# Trade - '05 Ghisallo for 585/586 (+ cash)



## jmg1848 (Sep 18, 2003)

Sale pending


----------



## jmg1848 (Sep 18, 2003)

or

will sell frame/fork/headset for $1300 +/-


----------



## uno-speedo (Oct 26, 2004)

Can you email me? uno_speedo AT yahoo.com


----------



## jmg1848 (Sep 18, 2003)

email sent

thx

Joe


----------



## jmg1848 (Sep 18, 2003)

sale pending


----------



## axebiker (Aug 22, 2003)

Well hell! When did they turn this into a "classifieds" area?


----------



## SleeveleSS (Jun 3, 2007)

axebiker said:


> Well hell! When did they turn this into a "classifieds" area?


And you bump a week old thread just to say that?  Who gives a sh**, it's the Litespeed board for pete's sake. PM a mod if it bothers you, but posting only helps the OP's cause. 

To the OP: hope you find someone. Good luck.


----------



## axebiker (Aug 22, 2003)

SleeveleSS said:


> And you bump a week old thread just to say that?  Who gives a sh**, it's the Litespeed board for pete's sake. PM a mod if it bothers you, but posting only helps the OP's cause.
> 
> To the OP: hope you find someone. Good luck.


Get bent.


----------



## CoLiKe20 (Jan 30, 2006)

two people both with avatars of semi-naked guys arguing on the internet. Hmmm.... I'm gonna stay out of this thread.


----------



## SleeveleSS (Jun 3, 2007)

CoLiKe20 said:


> two people both with avatars of semi-naked guys arguing on the internet. Hmmm.... I'm gonna stay out of this thread.

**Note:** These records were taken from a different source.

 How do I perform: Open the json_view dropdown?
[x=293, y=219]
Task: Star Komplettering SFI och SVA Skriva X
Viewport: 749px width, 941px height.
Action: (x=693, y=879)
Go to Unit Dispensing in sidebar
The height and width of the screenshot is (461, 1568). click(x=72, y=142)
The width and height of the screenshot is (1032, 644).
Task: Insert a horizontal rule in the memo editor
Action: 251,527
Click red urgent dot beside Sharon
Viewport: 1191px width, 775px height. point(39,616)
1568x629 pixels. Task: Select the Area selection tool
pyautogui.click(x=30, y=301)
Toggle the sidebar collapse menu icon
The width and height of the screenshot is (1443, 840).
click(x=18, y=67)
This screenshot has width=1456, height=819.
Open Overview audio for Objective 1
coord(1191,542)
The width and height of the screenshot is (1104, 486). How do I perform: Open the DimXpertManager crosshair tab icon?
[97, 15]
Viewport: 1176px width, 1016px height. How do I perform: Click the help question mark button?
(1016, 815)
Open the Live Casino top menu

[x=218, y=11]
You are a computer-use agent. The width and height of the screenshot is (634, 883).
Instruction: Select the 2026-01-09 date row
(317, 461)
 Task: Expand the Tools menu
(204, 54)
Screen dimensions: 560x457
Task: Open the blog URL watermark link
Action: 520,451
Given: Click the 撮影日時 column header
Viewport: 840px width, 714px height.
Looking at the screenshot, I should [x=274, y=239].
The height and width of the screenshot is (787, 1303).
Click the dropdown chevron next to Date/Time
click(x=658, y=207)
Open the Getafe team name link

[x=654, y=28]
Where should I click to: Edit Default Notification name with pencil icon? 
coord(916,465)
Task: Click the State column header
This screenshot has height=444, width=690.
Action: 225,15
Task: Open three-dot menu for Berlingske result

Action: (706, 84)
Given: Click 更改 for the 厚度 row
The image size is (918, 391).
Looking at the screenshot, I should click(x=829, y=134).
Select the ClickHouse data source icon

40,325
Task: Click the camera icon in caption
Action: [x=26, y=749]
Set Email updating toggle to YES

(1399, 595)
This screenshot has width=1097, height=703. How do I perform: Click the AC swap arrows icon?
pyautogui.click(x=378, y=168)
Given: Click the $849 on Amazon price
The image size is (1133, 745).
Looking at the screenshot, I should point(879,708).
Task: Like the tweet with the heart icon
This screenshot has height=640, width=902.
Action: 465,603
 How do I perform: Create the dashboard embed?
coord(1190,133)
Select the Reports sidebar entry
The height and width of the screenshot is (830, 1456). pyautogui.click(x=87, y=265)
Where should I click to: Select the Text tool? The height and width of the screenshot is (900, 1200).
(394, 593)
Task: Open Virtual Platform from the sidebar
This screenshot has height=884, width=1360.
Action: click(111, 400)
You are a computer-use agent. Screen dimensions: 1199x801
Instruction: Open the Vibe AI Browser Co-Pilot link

You need to get an avatar of your own, so we can psycho-analyze you as well.


----------



## Juanmoretime (Nov 24, 2001)

SleeveleSS said:


> You need to get an avatar of your own, so we can psycho-analyze you as well.


Yep, those avatars are disgusting. You should always keep hats on your heads.:thumbsup:


----------



## CoLiKe20 (Jan 30, 2006)

SleeveleSS said:


> You need to get an avatar of your own, so we can psycho-analyze you as well.


did you chose the word "ANALyze" subconsciously??


----------



## ZeroG (Jun 9, 2004)

What size is the frame? Or is the sale already over?


----------